The department of surgery is establishing an annual symposium to commemorate Liu’s legacy at the hospital, which will bring together surgeons and physicians working in research and care-of-children.
“There’s a profound sadness among the faculty in the department of surgery and the residents and the students that the person who seemed to do the most good, and the person that seemed to be the best among us, is gone,” said Alverdy, who worked with Liu on a research grant from the National Institutes of Health on a fatal neonatal condition called necrotizing enterocolitis. Alverdy has continued the work.
As a teacher, Liu saw his work overseas as part of a necessary forging of connections on a human level. When surgeons would come to Chicago from China to study techniques, he would often host them in his own home. His proficiency in Mandarin helped—in Shanghai, he didn’t lecture in English.

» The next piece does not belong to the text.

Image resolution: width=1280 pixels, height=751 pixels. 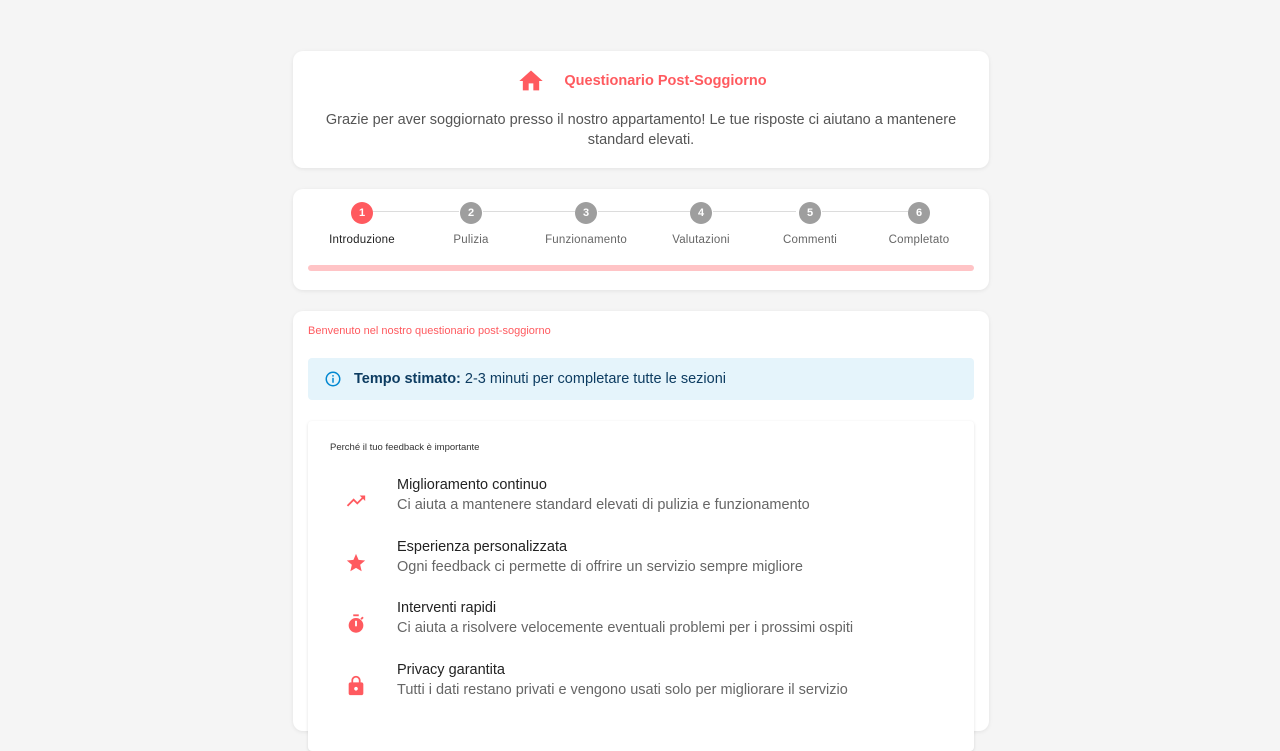 I want to click on star-icon, so click(x=356, y=562).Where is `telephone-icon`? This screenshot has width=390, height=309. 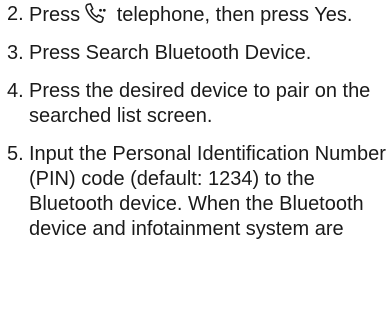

At Comer, where Liu was the hospital’s first Surgeon-in-Chief, he expanded his department by starting a fellowship in pediatric surgery. Two-year fellowships are required training for surgical specializations, and Liu had worked hard to acquire the proper certification to provide a program for them at Comer. Liu led the fellowship himself, and was noted as a patient and positive teacher who was able to take complex scientific concepts and make them understandable. The fellowship has gone on to train the hospital’s next generation of surgeons.
“Now that it’s a few months later, it has become clear that we have an outstanding group of young surgeons who have really stepped into the breach to fill the void left by him,” said John Cunningham, chief of pediatric oncology.
Genevieve, at 13 Liu’s oldest child, remembers calling him from camp one summer, saying she wanted to come home early. Liu was in the operating room. He finished up, drove through the night (some eight hours), and arrived by breakfast to bring her back to Chicago.
“At that time I felt a little guilty, and it was awkward coming home early, but looking back it was probably one of the best decisions I’ve ever made,” she said. “To have that memory of him.”